I don't like it. Sounds like a lot of hassle, even a minefield, and even if you guide it wisely and your organisation is the sort of place where it can be used, I see no obvious gains to come from it.

Certainly look for feeback but don't lose the upper hand. Be prepared to defend your area against attack if it is seen as the opportunity to do so, after all, it's your job to make the decisions and, when you're interfering in other people's areas, they'll soon enough put you down if the opportunity arises. Work closely with them. Don't put questions in their mouths and doubts in everyone's heads. Tell them how good your team is and help them understand how their input might make it even better.

rgds,
John C
 
S

Steven Sulkin

#10
Interesting feedback. Good point about the closing meeting. Now that I think about it, we really dont take good advantage of closing meetings. I will look at changing the meeting format.
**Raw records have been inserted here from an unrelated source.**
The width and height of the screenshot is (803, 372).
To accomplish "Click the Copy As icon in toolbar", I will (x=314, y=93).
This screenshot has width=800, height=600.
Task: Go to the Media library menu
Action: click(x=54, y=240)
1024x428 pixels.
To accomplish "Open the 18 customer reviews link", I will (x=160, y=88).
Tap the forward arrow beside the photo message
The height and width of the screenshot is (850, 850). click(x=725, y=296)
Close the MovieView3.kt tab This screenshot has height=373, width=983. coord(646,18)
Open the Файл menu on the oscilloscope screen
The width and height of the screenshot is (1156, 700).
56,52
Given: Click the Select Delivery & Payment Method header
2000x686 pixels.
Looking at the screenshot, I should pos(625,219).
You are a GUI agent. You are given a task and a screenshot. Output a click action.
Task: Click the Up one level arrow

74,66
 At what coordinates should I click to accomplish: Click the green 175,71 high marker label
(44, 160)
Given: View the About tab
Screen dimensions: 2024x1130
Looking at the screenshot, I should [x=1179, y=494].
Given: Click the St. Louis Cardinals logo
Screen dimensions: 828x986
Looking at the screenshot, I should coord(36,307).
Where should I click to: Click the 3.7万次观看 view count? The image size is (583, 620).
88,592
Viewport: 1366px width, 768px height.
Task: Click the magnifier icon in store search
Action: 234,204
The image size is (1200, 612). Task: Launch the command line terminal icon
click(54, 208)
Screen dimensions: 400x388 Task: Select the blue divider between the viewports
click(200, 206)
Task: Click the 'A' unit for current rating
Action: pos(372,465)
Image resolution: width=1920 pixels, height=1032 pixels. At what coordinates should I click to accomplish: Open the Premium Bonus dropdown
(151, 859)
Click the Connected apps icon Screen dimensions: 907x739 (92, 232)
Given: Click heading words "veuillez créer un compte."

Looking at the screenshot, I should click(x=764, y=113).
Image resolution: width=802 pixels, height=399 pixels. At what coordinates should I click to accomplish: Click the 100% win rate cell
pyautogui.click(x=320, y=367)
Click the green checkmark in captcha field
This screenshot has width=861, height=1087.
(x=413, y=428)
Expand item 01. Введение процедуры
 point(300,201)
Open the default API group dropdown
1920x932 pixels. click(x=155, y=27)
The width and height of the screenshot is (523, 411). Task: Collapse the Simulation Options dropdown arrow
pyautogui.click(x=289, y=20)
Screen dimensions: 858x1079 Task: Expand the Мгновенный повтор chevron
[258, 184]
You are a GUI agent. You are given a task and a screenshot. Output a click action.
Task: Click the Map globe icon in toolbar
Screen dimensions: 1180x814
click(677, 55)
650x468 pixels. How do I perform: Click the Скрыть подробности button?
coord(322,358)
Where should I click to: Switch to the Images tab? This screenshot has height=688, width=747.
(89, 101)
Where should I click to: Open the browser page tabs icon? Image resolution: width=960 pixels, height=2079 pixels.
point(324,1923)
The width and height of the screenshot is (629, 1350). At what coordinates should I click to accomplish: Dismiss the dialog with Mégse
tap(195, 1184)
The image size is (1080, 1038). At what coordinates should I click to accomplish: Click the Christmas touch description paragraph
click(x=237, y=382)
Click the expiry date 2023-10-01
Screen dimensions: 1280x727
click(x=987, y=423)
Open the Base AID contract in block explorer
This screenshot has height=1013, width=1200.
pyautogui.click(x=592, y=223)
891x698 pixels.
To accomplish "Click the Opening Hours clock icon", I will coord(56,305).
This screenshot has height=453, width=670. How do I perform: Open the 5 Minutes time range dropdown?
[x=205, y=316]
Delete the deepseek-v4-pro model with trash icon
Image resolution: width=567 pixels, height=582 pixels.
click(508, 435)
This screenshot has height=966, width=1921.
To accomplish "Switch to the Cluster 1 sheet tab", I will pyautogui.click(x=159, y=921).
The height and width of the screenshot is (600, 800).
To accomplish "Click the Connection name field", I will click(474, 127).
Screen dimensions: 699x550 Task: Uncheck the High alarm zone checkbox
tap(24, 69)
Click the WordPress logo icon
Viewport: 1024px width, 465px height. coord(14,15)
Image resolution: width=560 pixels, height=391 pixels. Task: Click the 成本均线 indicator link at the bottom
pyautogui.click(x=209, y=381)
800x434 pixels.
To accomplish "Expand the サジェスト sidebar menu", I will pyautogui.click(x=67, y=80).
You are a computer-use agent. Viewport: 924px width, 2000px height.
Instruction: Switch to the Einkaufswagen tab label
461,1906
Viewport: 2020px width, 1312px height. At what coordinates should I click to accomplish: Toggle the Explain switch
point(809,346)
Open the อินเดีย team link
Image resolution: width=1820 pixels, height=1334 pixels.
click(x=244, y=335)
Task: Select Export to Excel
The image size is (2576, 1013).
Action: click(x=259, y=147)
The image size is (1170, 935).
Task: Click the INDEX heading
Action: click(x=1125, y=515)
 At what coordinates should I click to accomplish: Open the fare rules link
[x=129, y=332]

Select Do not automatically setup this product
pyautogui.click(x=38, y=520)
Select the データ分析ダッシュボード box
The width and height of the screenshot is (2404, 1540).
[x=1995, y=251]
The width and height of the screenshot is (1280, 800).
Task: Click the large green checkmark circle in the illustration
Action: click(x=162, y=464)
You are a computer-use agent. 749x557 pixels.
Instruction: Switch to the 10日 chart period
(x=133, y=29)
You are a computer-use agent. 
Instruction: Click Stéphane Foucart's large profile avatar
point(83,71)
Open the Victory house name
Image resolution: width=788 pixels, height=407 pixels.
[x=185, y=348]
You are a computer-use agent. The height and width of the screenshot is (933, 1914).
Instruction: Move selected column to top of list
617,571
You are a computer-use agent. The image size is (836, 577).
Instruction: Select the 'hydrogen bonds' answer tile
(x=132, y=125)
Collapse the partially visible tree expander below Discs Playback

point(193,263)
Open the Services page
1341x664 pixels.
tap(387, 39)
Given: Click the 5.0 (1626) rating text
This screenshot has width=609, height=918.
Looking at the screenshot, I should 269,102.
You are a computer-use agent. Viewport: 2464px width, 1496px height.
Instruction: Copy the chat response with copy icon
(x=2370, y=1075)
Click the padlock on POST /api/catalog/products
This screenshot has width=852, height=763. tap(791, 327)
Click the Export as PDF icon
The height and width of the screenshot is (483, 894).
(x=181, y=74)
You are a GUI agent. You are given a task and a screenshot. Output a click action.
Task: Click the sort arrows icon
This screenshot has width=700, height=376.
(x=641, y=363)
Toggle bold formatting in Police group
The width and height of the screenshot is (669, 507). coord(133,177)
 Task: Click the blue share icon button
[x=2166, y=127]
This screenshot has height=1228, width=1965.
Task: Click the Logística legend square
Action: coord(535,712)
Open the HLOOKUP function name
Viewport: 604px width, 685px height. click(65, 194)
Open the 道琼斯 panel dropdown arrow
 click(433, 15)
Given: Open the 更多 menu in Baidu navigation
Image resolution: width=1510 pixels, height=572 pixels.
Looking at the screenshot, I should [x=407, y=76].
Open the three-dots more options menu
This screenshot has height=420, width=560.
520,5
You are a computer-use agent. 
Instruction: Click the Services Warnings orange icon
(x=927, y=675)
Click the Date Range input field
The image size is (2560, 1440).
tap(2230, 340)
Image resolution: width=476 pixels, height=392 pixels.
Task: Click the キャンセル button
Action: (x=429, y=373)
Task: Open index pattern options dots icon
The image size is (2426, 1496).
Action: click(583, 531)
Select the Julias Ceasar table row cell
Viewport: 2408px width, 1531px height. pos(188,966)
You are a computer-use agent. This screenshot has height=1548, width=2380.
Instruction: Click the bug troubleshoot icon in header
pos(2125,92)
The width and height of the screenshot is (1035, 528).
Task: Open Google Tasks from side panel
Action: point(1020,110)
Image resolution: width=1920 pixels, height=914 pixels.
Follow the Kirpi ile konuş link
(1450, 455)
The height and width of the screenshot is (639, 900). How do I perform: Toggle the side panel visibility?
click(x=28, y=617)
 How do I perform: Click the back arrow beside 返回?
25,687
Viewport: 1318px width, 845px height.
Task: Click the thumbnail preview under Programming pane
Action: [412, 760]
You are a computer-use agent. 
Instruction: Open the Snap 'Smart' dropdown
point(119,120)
Per the survey- I have had a lot of success (with previous employer) on internal departmental surveys. Its like a 360 degree performance appraisal, except it applies for departments. Instead of surveying all auditees I may look at auditing only main internal customers.

Bottom line is, I have to know if the group is adding value. I have to know that my main internal customers feel like they are getting good service. The auditing function needs to be accountable for the value they add just like every other area. The survey should give us good feedback on how we are doing, what we need to improve, and if we are getting better. Assuming, of course, the tool is well developed.

If we were to put together such a survey, one that is distributed to main internal customers (e.g. manufacturing manager, VP-Research and Development, Lab Manager, etc), what questions would you recommend to evaluate the auditor function? Again, my objective is to determine if the audit is adding value and what can be improved.

Can we come up with seven questions?

To start this off- we would need one overall question to gauge satifaction over time.

How about-
"The audit was worth the time invested."